Given low long term real interest rates, it appears that the facts that nominal rates were under 6% instead of being over 12%, and many new financial instruments were being used to help households take on mortgage debt, had very little effect on homeownership.


Taking all of this in, a broad theme starts to coalesce, I think.  There is a significant age story here.  There are many attempted explanations about why young families are less likely to buy homes than they used to.  But, since the story of what happened is so misunderstood, nobody is fingering the cause.  The unnecessary housing bust decimated the balance sheets of young households.  Look back at those age-group graphs.  The boom was mostly about increasing homeownership for households under 45 years of age.

The marginal new mortgage originations weren't facilitating new homeownership of poor households.  They were facilitating ownership for high income young households.

One of the themes that runs through Mian and Sufi's book, "House of Debt", is that the boom and bust especially hurt low-wealth households, who tend to hold a lot of debt, while it may have actually benefited high-wealth households, who have claims on that debt because they are savers.  This is all true enough, as far as it goes.  And, it must seem to fit into the standard narrative of the unsustainable bubble, built on the backs of low income households.

But, we have to be careful about who we imagine these households to be.  We tend to think of a category of households that are "poor" - both low wealth and low income.  But, this creates confusion.  In truth,  families we tend to think of as poor tend to have very little debt.  Low income households who own homes tend to have high equity levels, because the lowest income households don't tend to take out mortgages, regardless of the frightening anecdotes that have been traded around since the boom.  Debt is held, mostly, by high net worth, high income, and young households.  And, when it comes to debt and net worth, age is the most important factor.

So, really, what Mian and Sufi are describing is a loss of wealth for young households and an advantage to old households.  The households that really took a hit were young households who had tried to become new homeowners, who, it appears, tended to have high incomes.  In fact, since incomes also tend to rise with age, the relative tendency of new homeowners during the boom to have higher incomes is especially strong given that they also tended to skew younger.  But, since they were young, they had high debt levels and low net worth.  The younger the age group, the worse the collapse in homeownership rates has been.  This is because young families tend to be new homeowners with little equity.

While households over 65 have generally recovered - especially those with high net worths - as of 2011, the median household in the 45-54 age range had net worth 35% below the 2005 level, and the median household in the 35-44 age range had net worth less than half the 2005 level.

------------------------------

In the reading I have done so far, I have not yet seen a single reference to this piece of evidence.  It's sort of fascinating for me, because I now have some support for publishing my findings in book form, and the task is daunting, because I have to go, piece by piece, through all the evidence that I can find and explain why my thesis stands.  If something like this census data was out there that contradicted my story, and I didn't have a good explanation for it, it would be a significant black mark against my argument.  Something this broad and clear would probably lead many readers to write off the story and go no further.  But, among all the writers who have filled library shelves with stories of a credit bubble, I haven't seen a single one, yet, that even noticed this data.  This isn't a state secret.  Numerous people are involved in creating this data and making it available.  I assume some number of people look at it on a regular basis.  I think it has just been edited out of notice.  I mean, if everyone believes a story very strongly, and they are all sharing what seems to be insurmountable evidence for it, if you see something that blatantly doesn't fit, it seems reasonable to simply ignore it.  Something must be wrong with it.  We all do this everyday.  Making these decisions is a necessary part of understanding our world.

Dataset extract:
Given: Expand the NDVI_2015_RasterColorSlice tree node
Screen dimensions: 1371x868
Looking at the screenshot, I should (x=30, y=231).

Problem description: Set down word for word the part of the homeownership essay above starting with "But, we have to" and going on through "most important factor.".

Expected answer:
But, we have to be careful about who we imagine these households to be.  We tend to think of a category of households that are "poor" - both low wealth and low income.  But, this creates confusion.  In truth,  families we tend to think of as poor tend to have very little debt.  Low income households who own homes tend to have high equity levels, because the lowest income households don't tend to take out mortgages, regardless of the frightening anecdotes that have been traded around since the boom.  Debt is held, mostly, by high net worth, high income, and young households.  And, when it comes to debt and net worth, age is the most important factor.